Gateway to the Classics: The Book of Fables and Folk Stories by Horace E. Scudder
 
The Book of Fables and Folk Stories by  Horace E. Scudder

Front Matter




[Book Cover]



[Frontispiece]

cinderella at the ball



[Title Page]



[Copyright Page]



[Contents Page 1 of 3]



[Contents Page 2 of 3]



[Contents Page 3 of 3]



Preface to Illustrated Edition

In preparing this illustrated edition of the Fables and Folk Stories the aim has been to make the book more attractive, and so simple that it will appeal to a younger class of readers. Children in their second year of school can read understandingly and enjoy these short stories that have stood the test of centuries. The easier and more familiar of these tales have been placed first; those with the larger and more difficult vocabulary later. It is hoped that by this grading of the material the book can be used successfully one school year earlier than the edition from which this is made. The author's language has been retained in so far as practicable.

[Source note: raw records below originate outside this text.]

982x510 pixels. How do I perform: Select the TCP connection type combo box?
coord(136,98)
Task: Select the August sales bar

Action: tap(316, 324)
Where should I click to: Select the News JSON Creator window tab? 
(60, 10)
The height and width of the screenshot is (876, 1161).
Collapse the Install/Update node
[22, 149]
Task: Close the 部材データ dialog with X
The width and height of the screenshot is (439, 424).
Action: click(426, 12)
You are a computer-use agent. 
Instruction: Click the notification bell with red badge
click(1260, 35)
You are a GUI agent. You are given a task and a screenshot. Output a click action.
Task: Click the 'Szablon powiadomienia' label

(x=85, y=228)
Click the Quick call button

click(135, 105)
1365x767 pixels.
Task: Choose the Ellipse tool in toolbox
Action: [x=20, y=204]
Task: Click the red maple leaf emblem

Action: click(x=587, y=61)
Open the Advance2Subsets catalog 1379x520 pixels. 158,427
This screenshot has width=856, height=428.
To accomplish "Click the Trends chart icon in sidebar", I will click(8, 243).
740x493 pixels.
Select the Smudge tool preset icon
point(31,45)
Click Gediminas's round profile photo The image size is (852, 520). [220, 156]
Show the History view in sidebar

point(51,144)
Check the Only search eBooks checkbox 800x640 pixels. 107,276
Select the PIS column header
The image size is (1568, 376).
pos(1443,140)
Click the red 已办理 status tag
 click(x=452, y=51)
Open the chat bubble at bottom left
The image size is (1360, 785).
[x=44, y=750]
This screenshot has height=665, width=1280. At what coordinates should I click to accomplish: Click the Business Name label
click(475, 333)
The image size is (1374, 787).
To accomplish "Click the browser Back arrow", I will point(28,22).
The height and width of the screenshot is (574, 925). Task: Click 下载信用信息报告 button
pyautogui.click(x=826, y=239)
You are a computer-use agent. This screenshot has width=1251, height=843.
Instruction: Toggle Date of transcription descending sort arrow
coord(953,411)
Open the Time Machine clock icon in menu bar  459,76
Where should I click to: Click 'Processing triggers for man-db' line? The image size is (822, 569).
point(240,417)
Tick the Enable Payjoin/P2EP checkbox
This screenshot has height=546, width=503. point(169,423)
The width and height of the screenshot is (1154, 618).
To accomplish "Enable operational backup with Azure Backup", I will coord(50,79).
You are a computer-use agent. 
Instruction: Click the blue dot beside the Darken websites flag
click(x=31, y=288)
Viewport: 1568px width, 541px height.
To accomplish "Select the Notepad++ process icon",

Lists of such words as are not likely to occur in the readers of the first grade have been added to aid teachers in the preparation of their work. By a judicious use of these lists before the lesson is read, none of the stories will present any serious difficulty to second-grade pupils.

Charles H. Mores

Medford, Mass. , April, 1906.

Preface

As soon as a child has learned to make out simple sentences, the wise teacher looks about for something which it is worth while to read. The primer and the reader are necessarily simple, but the simplicity is, for the most part, below the child's intelligence. Children can understand by hearing long before they can understand by reading; during the period when they are mastering the several combinations in which a boy, a rat, and a cat can be placed, and are acquiring the power of reading at sight, they are listening to books which are by no means so barren in their simplicity, and as soon as they are able to read the little stories which they find in their first readers they leave them behind.

It is interesting to note, however, that there are certain parts of their primer which they never leave behind and never forget. The Mother Goose Melodies and the proverbs which form some of the early sentences taught them, the quaint nursery tales like The Story of Chicken Licken, The Old Woman and Her Pig, The Three Bears,—these they remember and separate from the chaff of the ordinary reading exercises by the winnowing fan of their spiritual judgment. They perceive, even thus early, what is literature and what is not literature; they hold to that, and discard this.

Literature, for the sake of which the art of reading is acquired, is never left behind, and it becomes of importance to give children, as soon as may be, enduring forms on which they may exercise their newly acquired power, and in which they may take the first draughts of a pleasure as genuine as any to be enjoyed when they come into the full possession of their blossoming faculty of imagination.

There are two forms of literary art which belong rightfully to the early period of childhood: the Fable and the Folk Story. The fable is oriental, and it is antique. It is also exceedingly current and universal as a coin of speech. The man and the boy both use it, and while in its full form it seems most capable of giving pleasure to the child, its conventionalism enables the mature mind to accept it without any sense of condescension to childish things. It is the most perfect literary instrument of association between the young and the old, and becomes therefore by right the first possession of children in literature.

There are good reasons, from its structure, why the fable should be adapted to the use of children. In the first place, it is short; the child has the pleasure of reading an entire story at one sitting. Then it is of animals, and animals are the natural companions of the child. Again, it is interesting and novel; it appeals to his imagination, for it represents the animal as having human properties; and it suggests a plain moral. It is true, the morality of the fable usually is a prudential one, but prudence is a virtue which comes early in the lessons of life. We may rest with confidence in the worth of stories which have been tested by generations and centuries of use.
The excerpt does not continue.